Collected data:
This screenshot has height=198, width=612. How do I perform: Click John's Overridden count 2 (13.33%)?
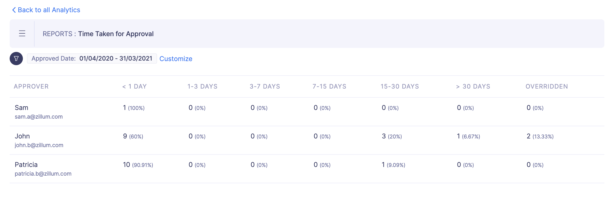point(540,136)
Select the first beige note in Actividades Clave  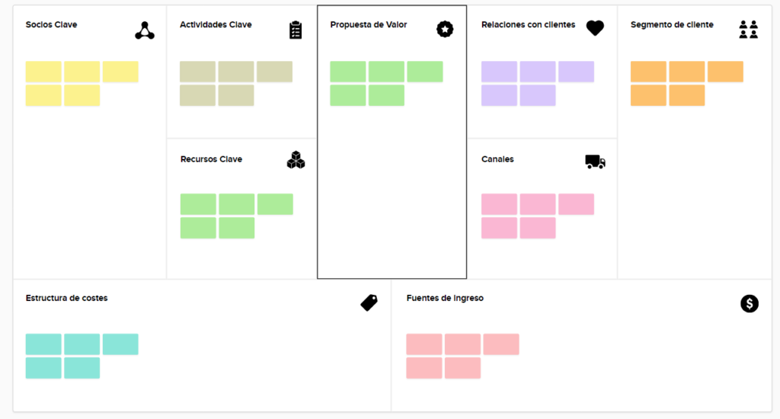(197, 72)
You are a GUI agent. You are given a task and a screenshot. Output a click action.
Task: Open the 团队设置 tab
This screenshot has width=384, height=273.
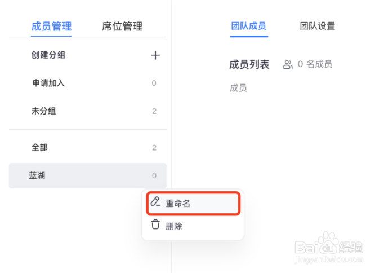pyautogui.click(x=318, y=26)
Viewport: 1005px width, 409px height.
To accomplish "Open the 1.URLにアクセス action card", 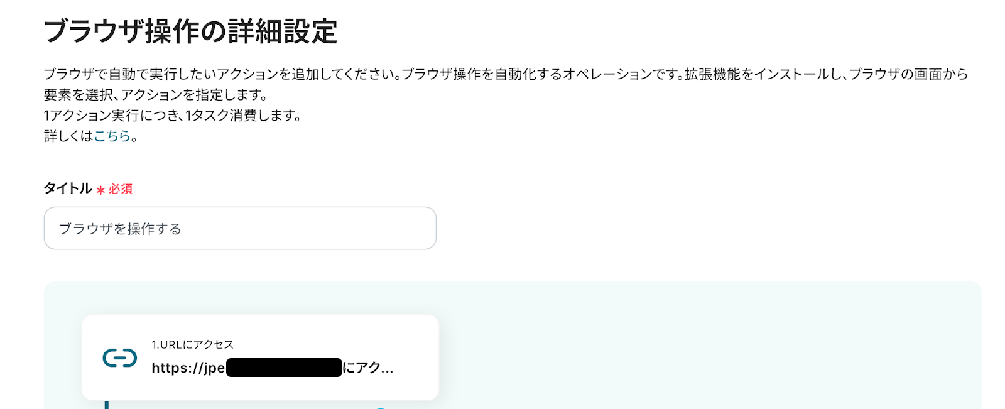I will [x=261, y=357].
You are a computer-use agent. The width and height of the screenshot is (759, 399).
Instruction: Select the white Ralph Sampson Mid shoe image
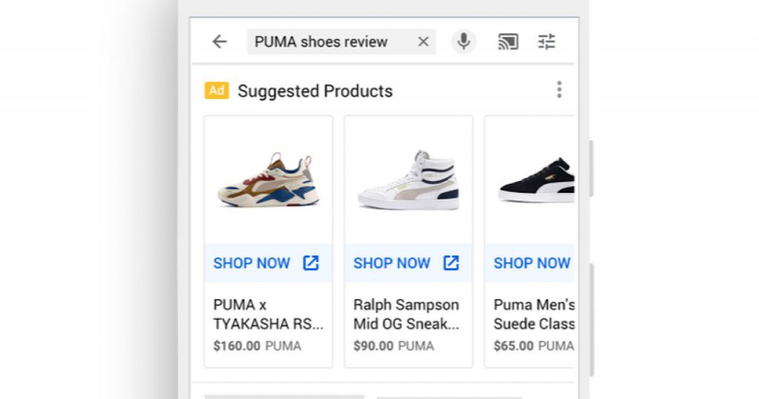coord(408,180)
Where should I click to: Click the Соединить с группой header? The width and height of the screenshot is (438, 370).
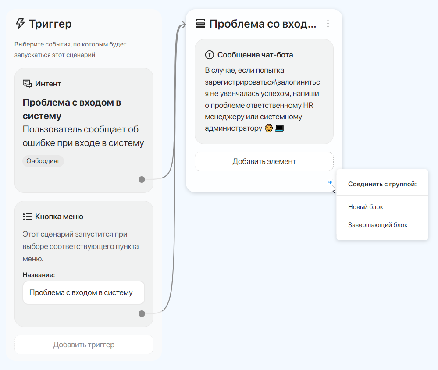tap(382, 184)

(The problem): Beginning at the line that holds "You are a computer-use" and ending with the last line of the entries, please set down each line exactly, leaving every picture out.

(Written answer):
You are a computer-use agent. The width and height of the screenshot is (759, 399).
Instruction: Select the white Ralph Sampson Mid shoe image
coord(408,180)
Where should I click to: Click the Соединить с группой header? The width and height of the screenshot is (438, 370).
tap(382, 184)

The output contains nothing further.